* _Text provided_
※ ※ ※
Rouhani has always been part of the regime's inner circle. Perhaps a
regime, and a president, that can brutalize political dissidents as a
matter of routine can prove reasonable at the nuclear negotiating table.
※ ※ ※
* _Recorded data_
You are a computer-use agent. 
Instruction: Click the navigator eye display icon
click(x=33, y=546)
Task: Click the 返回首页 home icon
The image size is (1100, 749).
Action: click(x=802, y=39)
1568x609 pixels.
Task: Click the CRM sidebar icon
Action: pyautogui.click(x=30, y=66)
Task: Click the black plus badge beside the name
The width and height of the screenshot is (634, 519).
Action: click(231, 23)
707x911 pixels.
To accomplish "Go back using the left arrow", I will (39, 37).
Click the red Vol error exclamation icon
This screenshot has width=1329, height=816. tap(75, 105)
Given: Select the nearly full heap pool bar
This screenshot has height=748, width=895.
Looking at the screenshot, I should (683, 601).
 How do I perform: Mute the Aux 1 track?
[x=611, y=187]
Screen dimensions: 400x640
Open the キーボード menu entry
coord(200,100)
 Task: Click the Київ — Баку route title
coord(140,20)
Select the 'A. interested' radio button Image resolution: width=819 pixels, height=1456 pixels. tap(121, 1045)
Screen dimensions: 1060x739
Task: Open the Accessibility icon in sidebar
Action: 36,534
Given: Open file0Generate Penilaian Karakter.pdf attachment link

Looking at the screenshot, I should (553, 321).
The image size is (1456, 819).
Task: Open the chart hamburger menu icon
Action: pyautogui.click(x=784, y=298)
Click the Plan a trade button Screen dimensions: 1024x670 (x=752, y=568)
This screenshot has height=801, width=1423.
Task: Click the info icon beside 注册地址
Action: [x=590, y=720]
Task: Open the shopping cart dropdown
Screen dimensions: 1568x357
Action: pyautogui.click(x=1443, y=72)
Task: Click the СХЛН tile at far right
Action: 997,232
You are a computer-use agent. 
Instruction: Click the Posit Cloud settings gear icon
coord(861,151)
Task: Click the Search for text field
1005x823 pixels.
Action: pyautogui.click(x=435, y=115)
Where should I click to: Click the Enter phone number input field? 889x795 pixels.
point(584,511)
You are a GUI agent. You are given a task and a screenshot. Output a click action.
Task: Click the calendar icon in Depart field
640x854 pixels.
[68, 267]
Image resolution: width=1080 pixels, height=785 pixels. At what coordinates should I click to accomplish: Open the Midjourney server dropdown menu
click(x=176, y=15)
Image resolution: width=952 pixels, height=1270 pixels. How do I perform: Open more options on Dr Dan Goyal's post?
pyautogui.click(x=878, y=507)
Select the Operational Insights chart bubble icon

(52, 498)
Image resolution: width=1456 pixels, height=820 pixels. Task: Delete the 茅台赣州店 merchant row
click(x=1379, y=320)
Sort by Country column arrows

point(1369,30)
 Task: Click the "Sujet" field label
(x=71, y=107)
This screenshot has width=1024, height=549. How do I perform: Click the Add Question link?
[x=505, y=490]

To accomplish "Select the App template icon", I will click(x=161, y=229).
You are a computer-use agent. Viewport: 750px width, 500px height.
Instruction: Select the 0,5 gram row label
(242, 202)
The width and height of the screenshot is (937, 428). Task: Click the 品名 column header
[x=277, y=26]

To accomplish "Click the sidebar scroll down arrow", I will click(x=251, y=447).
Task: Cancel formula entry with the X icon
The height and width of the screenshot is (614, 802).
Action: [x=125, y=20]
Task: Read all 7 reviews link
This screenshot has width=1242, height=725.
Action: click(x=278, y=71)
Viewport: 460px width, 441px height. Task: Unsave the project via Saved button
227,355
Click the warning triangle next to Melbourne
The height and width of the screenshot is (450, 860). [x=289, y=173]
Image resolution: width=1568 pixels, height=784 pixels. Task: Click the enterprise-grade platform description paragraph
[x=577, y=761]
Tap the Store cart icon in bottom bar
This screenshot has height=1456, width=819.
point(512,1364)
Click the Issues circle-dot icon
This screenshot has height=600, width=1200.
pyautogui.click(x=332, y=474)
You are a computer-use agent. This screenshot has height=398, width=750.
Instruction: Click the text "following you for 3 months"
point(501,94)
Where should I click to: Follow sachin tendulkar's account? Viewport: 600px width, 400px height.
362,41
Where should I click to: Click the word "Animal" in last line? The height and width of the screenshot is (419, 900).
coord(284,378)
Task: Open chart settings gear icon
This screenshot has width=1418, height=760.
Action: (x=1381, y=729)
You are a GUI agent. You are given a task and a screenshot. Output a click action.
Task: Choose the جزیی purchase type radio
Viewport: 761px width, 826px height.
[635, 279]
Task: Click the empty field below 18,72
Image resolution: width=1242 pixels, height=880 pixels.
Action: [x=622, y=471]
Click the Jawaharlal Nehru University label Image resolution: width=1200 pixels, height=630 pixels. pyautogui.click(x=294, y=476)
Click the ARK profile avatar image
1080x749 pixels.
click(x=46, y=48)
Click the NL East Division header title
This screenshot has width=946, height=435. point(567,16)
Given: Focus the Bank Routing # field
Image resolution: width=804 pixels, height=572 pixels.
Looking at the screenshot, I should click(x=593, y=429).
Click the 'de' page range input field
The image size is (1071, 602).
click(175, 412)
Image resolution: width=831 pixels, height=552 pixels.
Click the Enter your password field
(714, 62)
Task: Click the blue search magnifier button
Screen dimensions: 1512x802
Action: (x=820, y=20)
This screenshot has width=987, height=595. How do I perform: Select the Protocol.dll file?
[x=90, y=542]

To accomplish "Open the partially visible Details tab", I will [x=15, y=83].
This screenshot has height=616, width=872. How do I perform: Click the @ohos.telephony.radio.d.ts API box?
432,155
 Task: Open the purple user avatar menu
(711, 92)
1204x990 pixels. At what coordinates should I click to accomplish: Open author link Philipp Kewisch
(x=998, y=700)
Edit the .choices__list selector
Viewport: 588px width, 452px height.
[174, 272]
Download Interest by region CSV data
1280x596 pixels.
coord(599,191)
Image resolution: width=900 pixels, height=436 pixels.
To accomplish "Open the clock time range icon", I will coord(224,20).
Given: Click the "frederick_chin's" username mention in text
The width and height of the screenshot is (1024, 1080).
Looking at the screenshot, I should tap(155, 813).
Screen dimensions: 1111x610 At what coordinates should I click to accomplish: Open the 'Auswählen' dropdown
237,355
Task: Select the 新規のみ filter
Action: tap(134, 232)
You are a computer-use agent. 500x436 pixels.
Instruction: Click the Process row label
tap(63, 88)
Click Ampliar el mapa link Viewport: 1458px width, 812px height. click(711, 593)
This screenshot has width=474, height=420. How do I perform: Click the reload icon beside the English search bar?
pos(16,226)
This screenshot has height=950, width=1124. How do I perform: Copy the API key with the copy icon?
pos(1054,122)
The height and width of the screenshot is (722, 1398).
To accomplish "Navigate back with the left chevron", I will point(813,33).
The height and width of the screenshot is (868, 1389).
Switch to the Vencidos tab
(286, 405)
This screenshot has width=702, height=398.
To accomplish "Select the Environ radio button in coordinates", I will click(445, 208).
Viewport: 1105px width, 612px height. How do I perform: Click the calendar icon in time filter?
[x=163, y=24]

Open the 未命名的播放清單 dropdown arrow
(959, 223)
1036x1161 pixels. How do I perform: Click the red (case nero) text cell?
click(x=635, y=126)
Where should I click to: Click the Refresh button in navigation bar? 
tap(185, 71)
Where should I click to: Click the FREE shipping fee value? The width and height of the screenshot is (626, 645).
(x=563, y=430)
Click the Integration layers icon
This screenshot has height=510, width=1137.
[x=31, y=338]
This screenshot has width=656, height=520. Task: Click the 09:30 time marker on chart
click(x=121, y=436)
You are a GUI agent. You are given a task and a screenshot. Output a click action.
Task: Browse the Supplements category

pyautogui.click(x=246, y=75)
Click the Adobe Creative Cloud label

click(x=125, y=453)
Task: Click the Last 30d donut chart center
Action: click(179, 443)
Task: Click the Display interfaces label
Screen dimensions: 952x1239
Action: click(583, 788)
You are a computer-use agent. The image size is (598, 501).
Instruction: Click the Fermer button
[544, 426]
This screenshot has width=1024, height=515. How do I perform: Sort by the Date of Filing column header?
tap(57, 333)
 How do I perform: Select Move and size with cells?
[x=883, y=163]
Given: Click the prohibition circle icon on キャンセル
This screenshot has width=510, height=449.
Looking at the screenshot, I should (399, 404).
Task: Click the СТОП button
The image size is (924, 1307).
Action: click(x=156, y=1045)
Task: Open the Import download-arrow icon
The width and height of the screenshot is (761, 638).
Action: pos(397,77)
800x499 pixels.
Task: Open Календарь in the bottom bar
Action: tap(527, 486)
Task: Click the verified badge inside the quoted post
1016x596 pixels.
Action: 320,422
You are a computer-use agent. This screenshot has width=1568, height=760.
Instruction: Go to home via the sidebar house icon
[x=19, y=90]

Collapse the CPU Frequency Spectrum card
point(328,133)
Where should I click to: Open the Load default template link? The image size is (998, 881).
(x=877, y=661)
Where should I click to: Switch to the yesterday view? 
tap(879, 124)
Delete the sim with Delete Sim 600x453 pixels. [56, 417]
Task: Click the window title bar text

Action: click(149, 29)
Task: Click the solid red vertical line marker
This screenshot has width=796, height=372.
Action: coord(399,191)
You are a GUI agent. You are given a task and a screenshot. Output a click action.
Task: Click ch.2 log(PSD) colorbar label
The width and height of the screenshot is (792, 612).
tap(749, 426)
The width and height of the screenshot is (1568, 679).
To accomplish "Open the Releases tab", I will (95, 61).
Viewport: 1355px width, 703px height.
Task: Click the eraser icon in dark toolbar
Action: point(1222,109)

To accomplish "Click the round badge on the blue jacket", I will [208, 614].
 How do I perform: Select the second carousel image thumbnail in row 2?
※ ※ ※
Copy the stretch of the Rouhani text from "Rouhani has always" through "nuclear negotiating table.".

* _Expected answer_
Rouhani has always been part of the regime's inner circle. Perhaps a
regime, and a president, that can brutalize political dissidents as a
matter of routine can prove reasonable at the nuclear negotiating table.